Beatrice, rivolgendo direttamente a me le sue parole che, anche indirettamente, mi erano sembrate aspre, ricominciò a parlare senza frapporre indugio: «O tu che sei al di là del fiume sacro, dimmi, dimmi se questo è vero: a una tale accusa è necessario che sia unita la tua confessione».

La mia virtù era così confusa che la mia voce si mosse, e si fermò prima che fosse emessa dagli organi preposti alla parola.

Lei pazientò un poco, poi disse: «Cosa pensi?
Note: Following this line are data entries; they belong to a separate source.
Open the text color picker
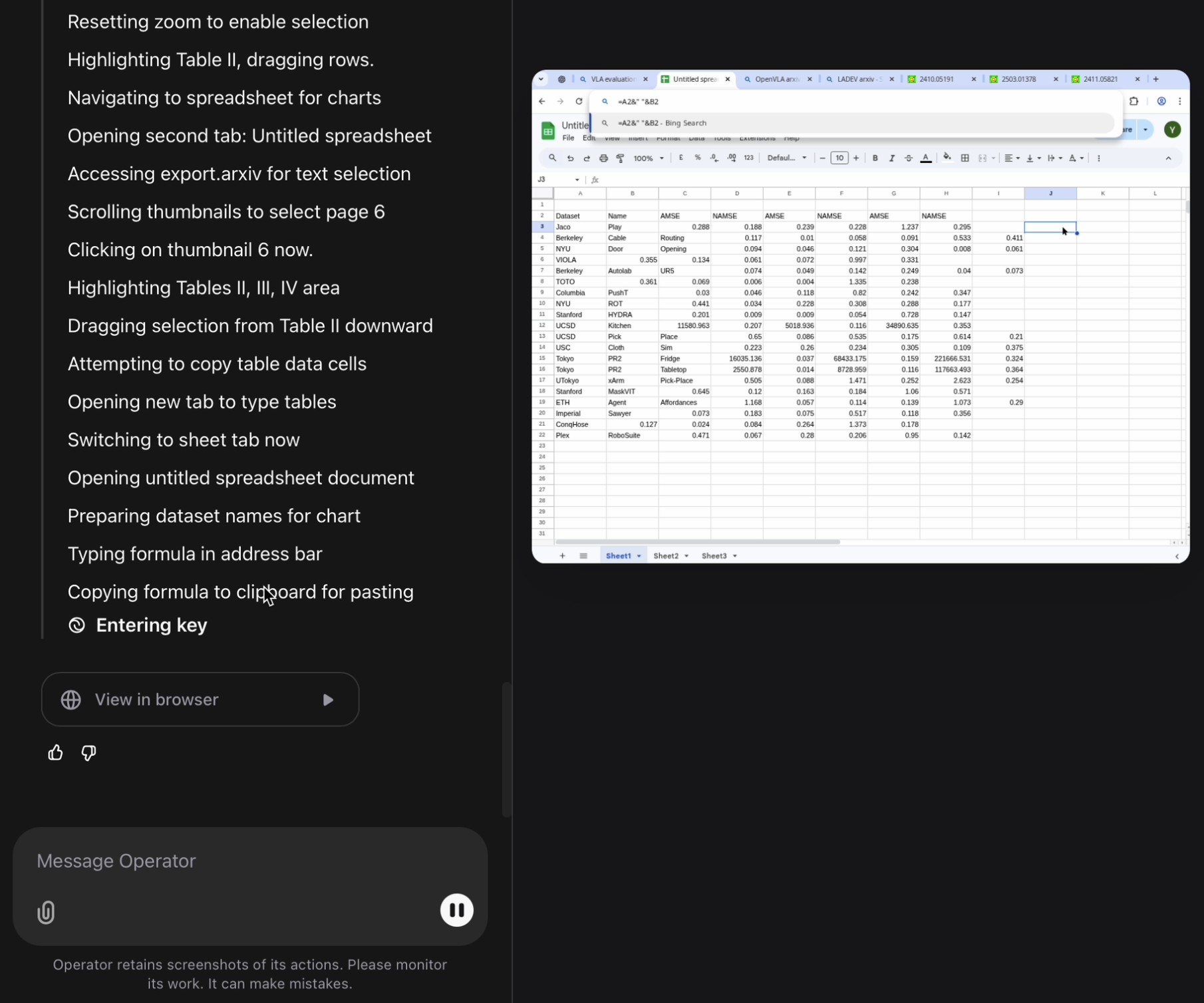 [926, 158]
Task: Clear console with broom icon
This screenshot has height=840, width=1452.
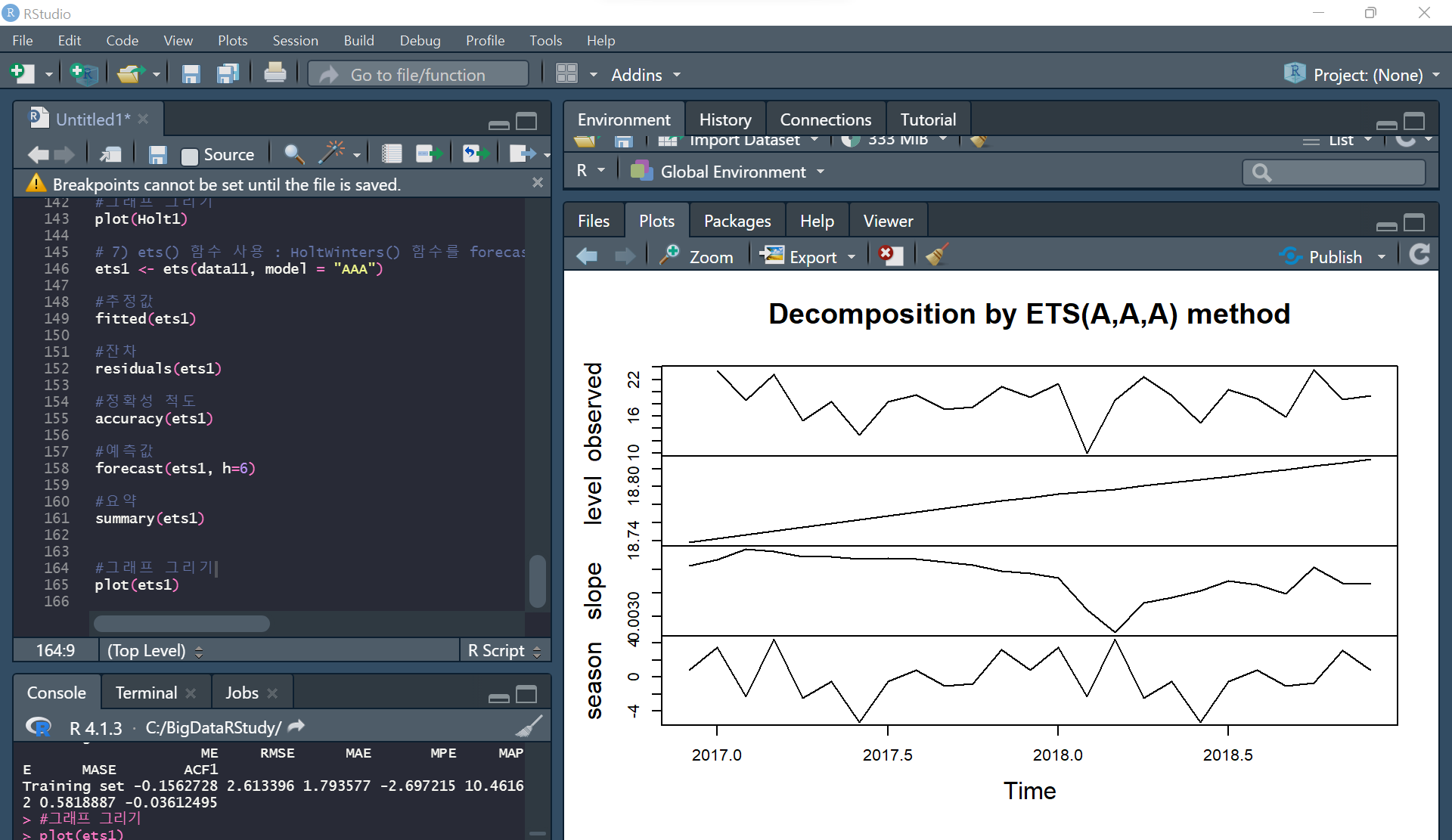Action: tap(529, 727)
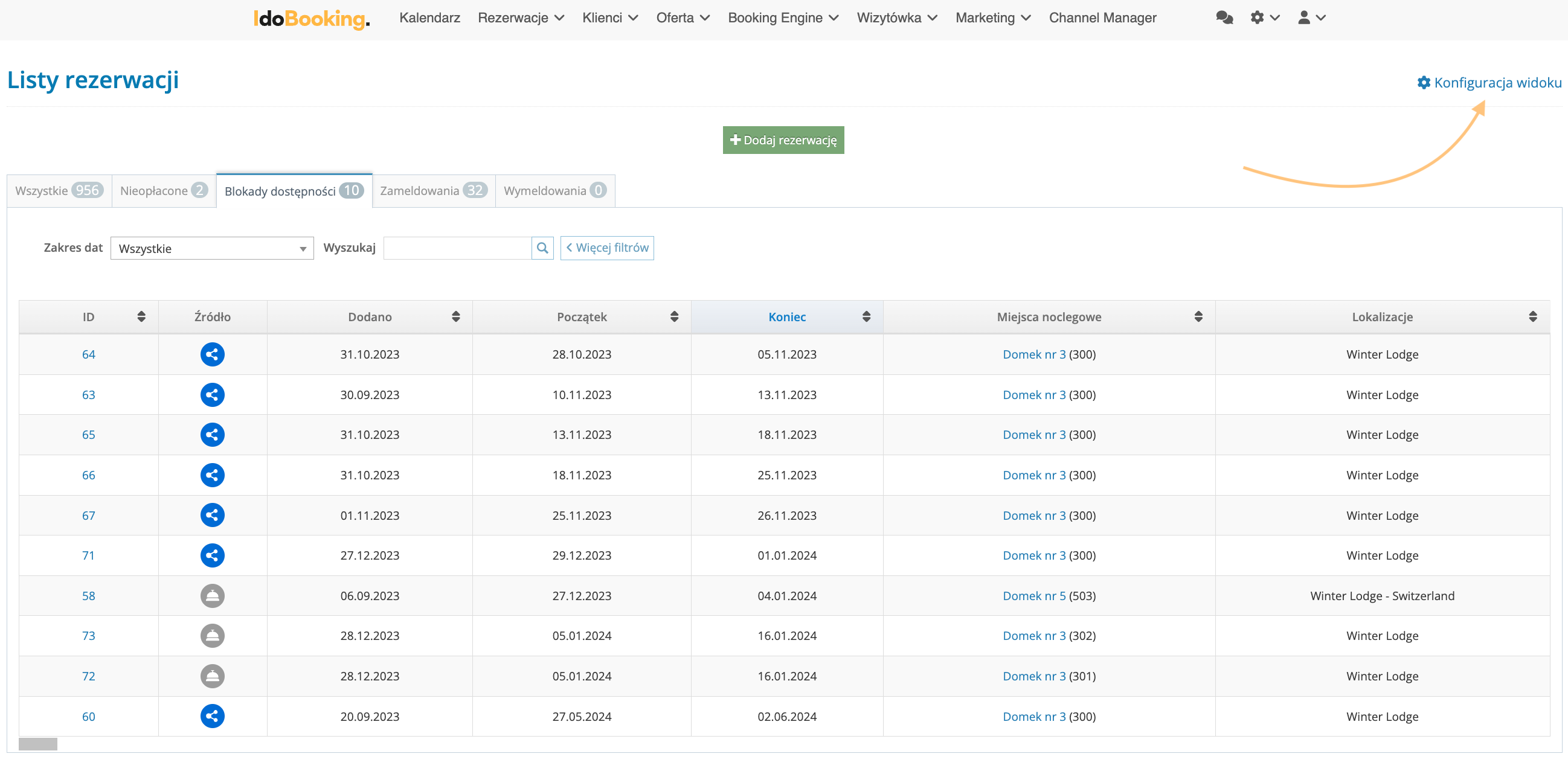Viewport: 1568px width, 774px height.
Task: Sort by the Lokalizacje column arrows
Action: pos(1532,316)
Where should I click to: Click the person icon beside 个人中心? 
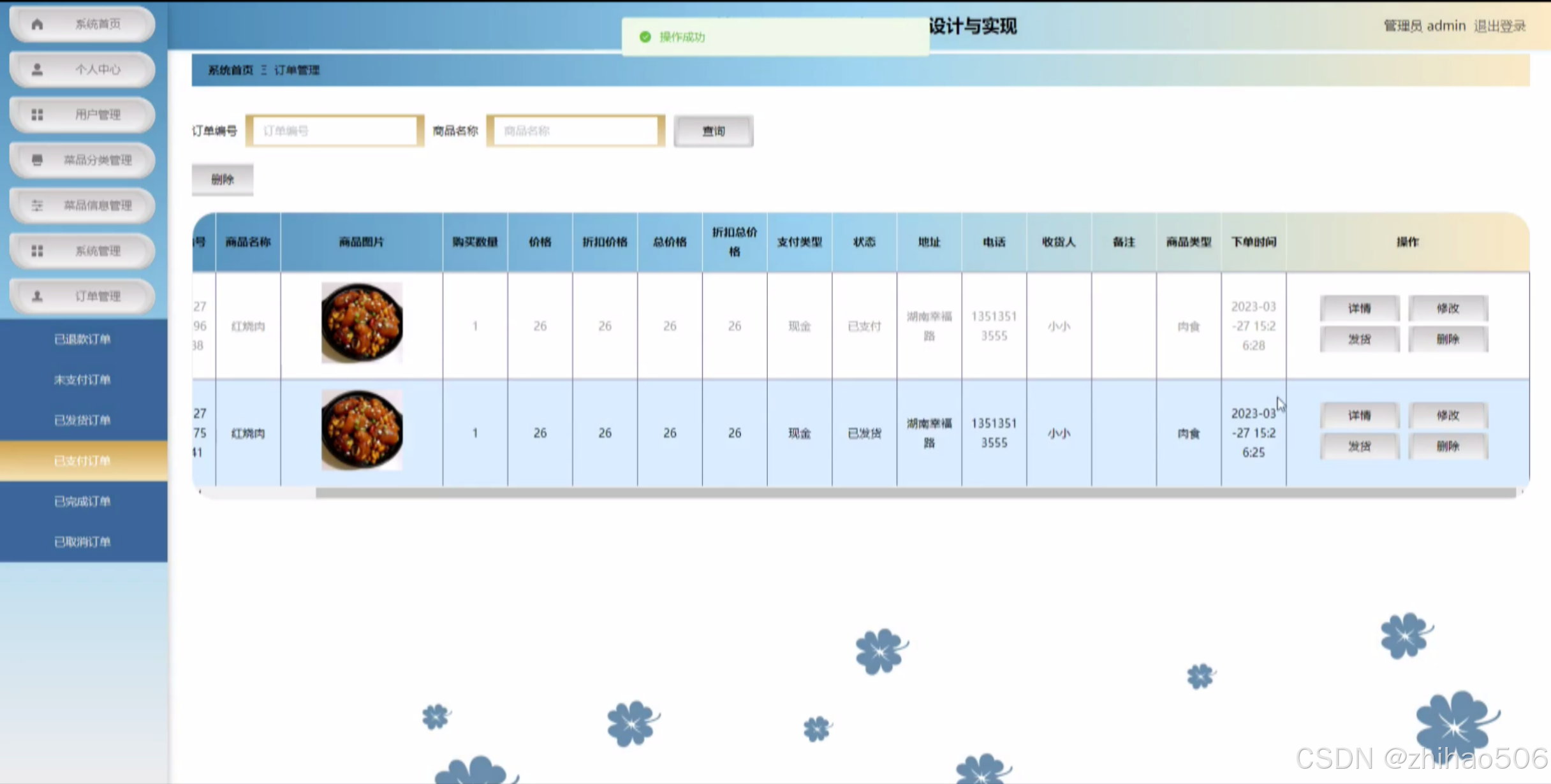pos(37,69)
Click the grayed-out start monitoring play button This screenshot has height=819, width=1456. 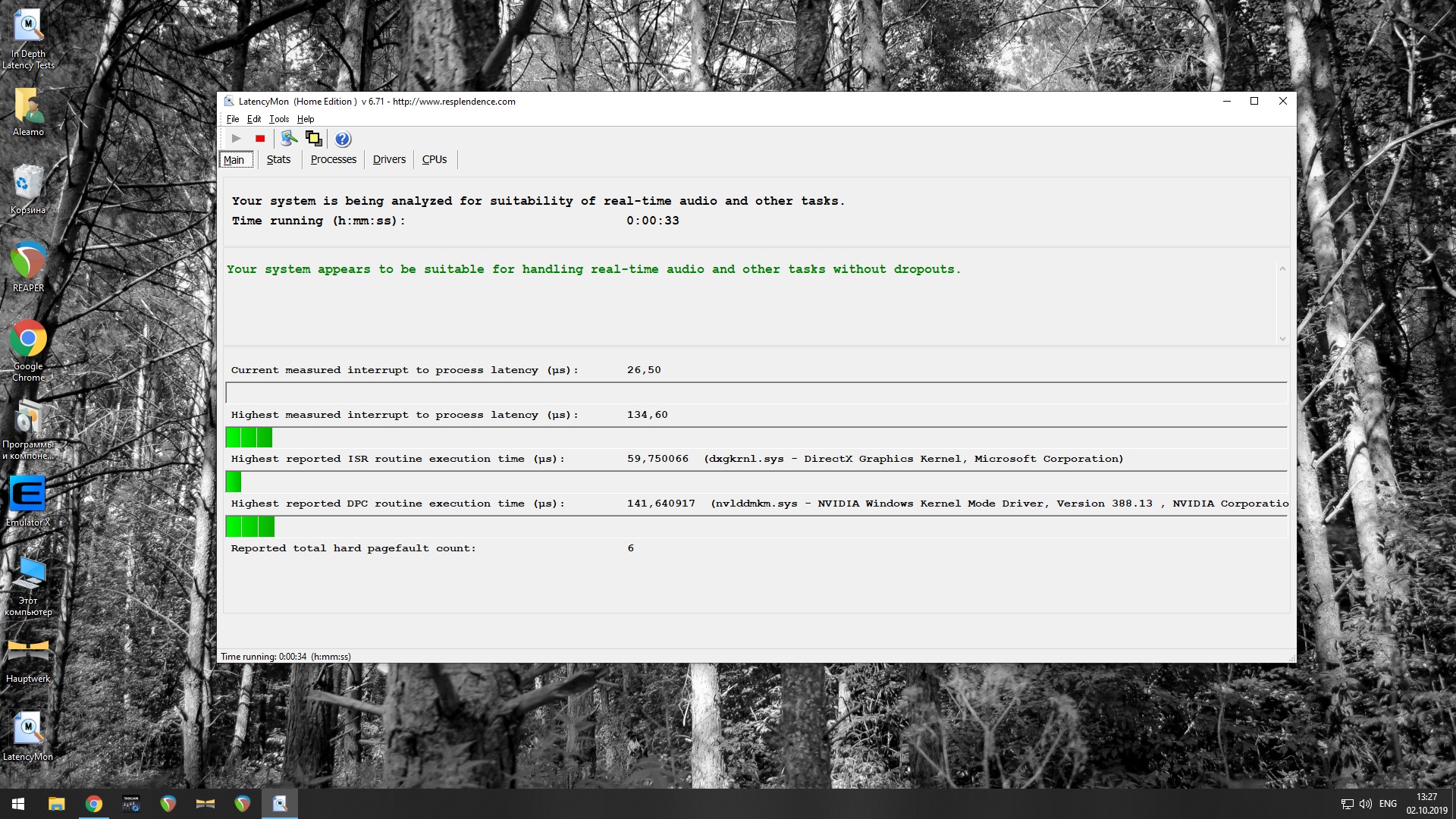coord(236,139)
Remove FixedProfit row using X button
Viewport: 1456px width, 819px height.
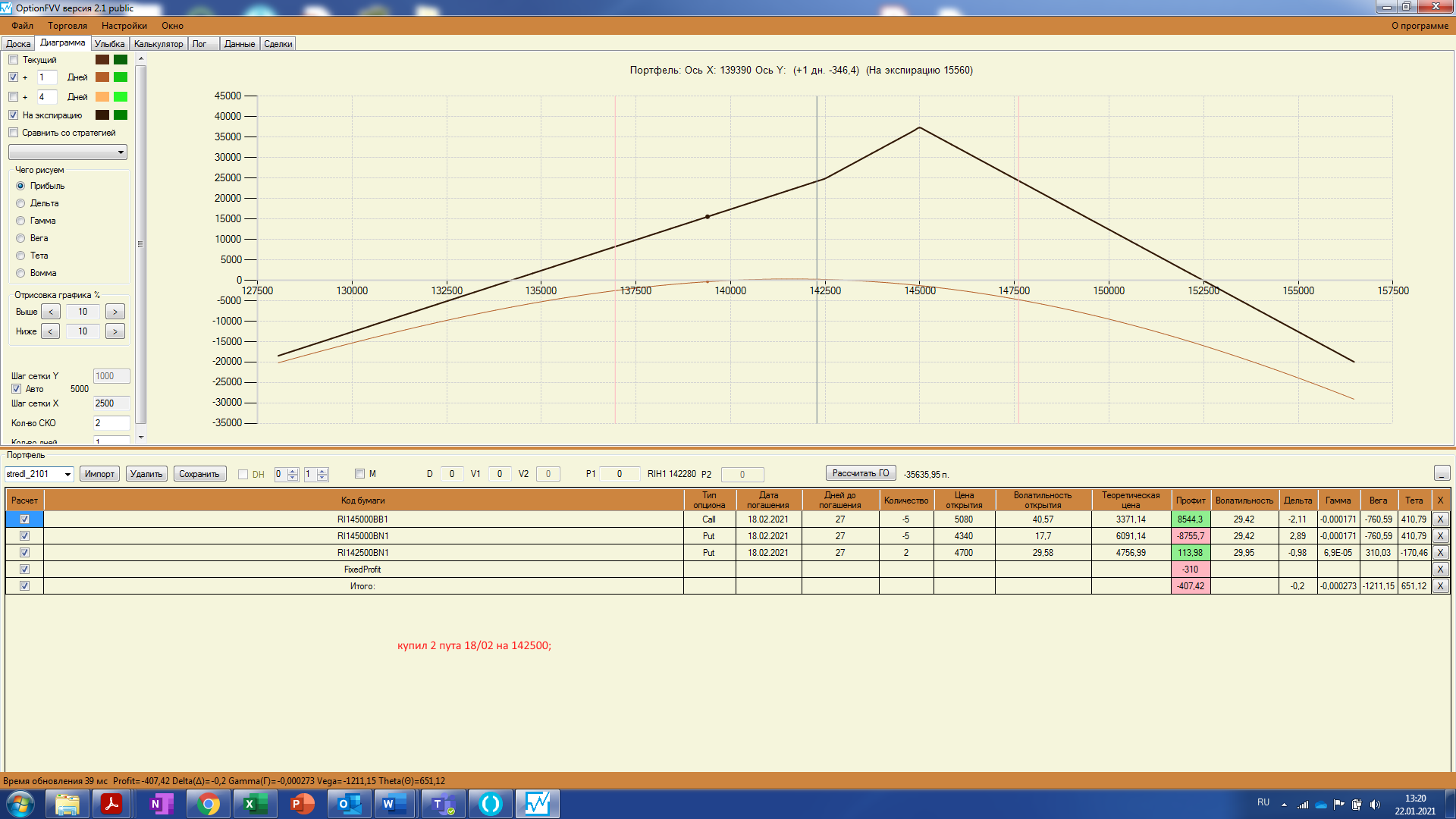click(x=1440, y=570)
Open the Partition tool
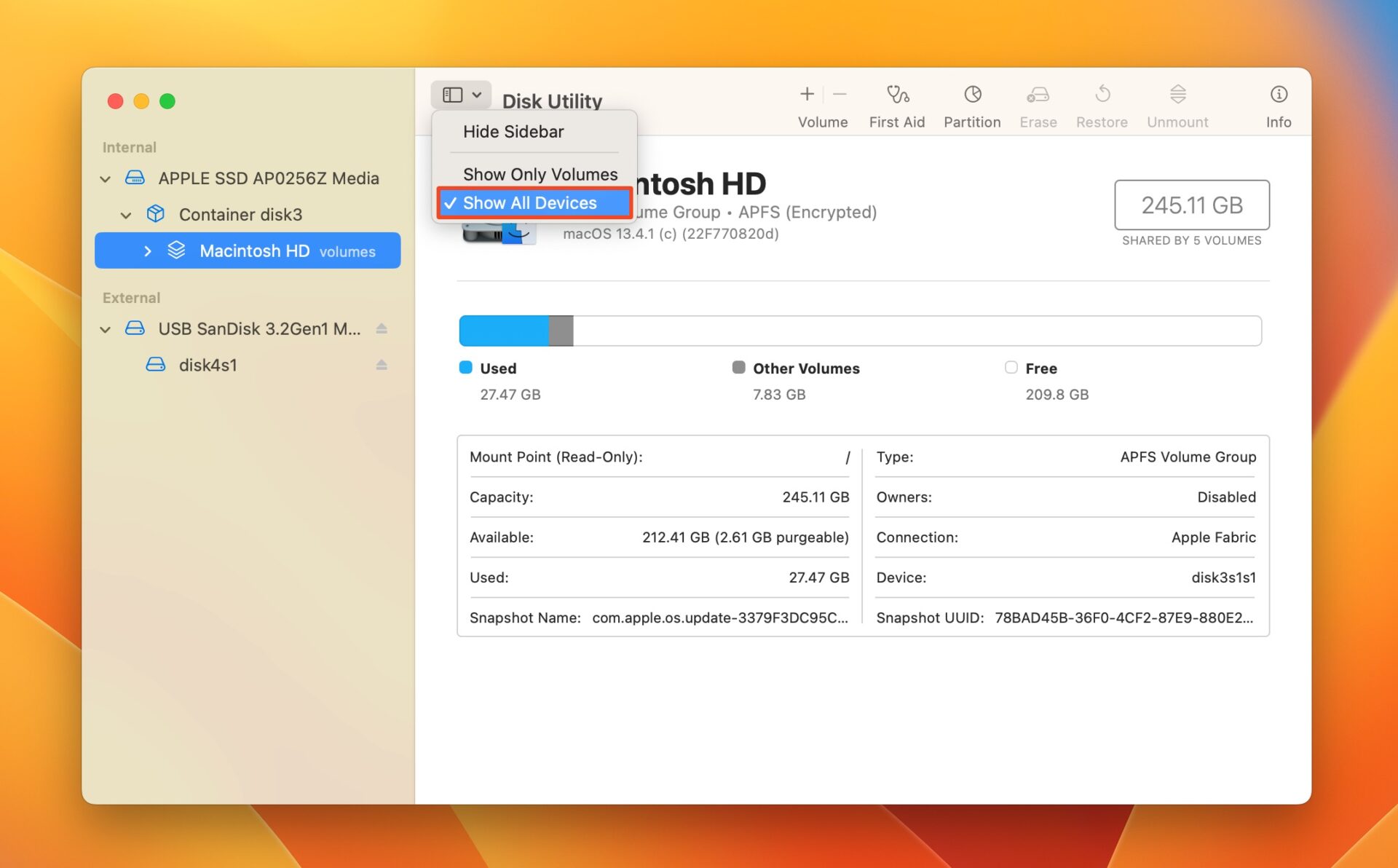The height and width of the screenshot is (868, 1398). pyautogui.click(x=972, y=104)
Rispondimi, poiché il ricordo del peccato non è stato ancora cancellato in te dall'acqua del Lete».

La confusione e la paura, mescolate insieme, mi spinsero fuori dalla bocca un «sì» così debole che, per capirlo, fu necessaria la vista e non l'udito.

Come una balestra spezza la corda e l'arco, quando scocca una freccia con eccessiva tensione, e il dardo arriva a bersaglio con poca forza, così io scoppiai sotto il peso dell'angoscia e buttai fuori lacrime e sospiri, e la voce fu emessa con minore vigoria.

Allora lei mi disse: «Seguendo il desiderio che ti ispiravo e che ti spingeva ad amare il bene, oltre il quale non c'è nulla a cui aspirare, quali fossati posti di traverso o quali catene trovasti, per cui dovessi lasciare la speranza di oltrepassarli?

E quali facilità, quali vantaggi ti si mostrarono nell'aspetto degli altri beni, per cui dovessi vagheggiarli?»

Dopo aver tratto un amaro sospiro, a malapena trovai la voce per rispondere e le labbra parlarono a fatica.

Dissi piangendo: «I beni che avevo di fronte, col loro aspetto piacevole, distolsero i miei passi non appena il vostro viso fu nascosto a me (dopo la vostra morte)».

E lei: «Se anche tu tacessi o negassi ciò che confessi, la tua colpa non sarebbe meno evidente: la apprendo da un giudice così infallibile! (Dio)

Ma quando l'accusa del peccato viene pronunciata da chi l'ha commesso, nel nostro tribunale la mola rivolge se stessa contro il taglio (la giustizia divina è meno severa).

Tuttavia, perché tu ti vergogni meno del tuo errore e perché un'altra volta tu sia più forte ascoltando le sirene, cessa la ragione del tuo pianto e ascolta: così sentirai come la mia morte terrena avrebbe dovuto condurti su una strada opposta a quella che hai seguito.

La natura o l'arte non ti mostrò mai una bellezza paragonabile a quella del corpo mortale in cui io fui rinchiusa, e che ora è sparso sottoterra;
e se quella meravigliosa bellezza ti venne meno con la mia morte, quale altra cosa terrena poteva poi suscitare il tuo desiderio?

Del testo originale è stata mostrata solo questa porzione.